* [Work order]: Report, word for word, every line of the material that contains "computer".

* [Provided records]:
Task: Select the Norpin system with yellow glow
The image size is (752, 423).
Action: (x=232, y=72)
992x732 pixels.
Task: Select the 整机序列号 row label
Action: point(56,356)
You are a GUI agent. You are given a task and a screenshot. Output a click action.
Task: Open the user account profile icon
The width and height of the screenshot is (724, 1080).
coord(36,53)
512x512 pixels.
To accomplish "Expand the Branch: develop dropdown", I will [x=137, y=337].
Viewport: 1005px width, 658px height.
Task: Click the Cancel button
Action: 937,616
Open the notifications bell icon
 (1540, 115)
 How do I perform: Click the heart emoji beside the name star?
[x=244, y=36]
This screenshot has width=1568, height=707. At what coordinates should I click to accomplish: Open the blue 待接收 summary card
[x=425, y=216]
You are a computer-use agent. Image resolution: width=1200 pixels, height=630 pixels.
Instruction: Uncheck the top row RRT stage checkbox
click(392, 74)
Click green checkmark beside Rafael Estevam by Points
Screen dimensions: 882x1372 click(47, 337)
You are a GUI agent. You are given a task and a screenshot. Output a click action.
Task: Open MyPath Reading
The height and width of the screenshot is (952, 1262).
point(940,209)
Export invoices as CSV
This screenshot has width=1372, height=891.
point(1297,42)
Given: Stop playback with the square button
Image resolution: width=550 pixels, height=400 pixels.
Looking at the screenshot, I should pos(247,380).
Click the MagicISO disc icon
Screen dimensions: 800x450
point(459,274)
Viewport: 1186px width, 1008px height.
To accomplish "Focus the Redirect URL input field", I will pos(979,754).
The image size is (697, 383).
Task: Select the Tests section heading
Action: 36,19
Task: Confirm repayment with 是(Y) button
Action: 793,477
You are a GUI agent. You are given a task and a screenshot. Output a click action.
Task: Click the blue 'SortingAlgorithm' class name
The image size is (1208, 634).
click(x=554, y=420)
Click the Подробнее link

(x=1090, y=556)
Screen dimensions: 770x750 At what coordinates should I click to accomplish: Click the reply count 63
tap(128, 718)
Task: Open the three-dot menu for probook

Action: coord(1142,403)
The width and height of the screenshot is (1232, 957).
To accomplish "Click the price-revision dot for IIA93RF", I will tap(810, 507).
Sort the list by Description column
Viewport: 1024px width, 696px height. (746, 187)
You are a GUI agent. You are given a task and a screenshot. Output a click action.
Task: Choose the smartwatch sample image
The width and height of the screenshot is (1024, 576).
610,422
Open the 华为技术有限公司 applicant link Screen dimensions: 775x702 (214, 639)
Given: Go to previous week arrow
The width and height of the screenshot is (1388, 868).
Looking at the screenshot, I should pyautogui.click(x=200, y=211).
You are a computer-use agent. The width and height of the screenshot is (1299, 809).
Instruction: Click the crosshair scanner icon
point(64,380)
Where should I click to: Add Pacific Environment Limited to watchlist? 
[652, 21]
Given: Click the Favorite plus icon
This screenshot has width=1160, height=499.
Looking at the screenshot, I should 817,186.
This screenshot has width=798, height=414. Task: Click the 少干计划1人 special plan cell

* [Exercise solution]:
You are a computer-use agent. Image resolution: width=1200 pixels, height=630 pixels.
You are a computer-use agent. The width and height of the screenshot is (1299, 809).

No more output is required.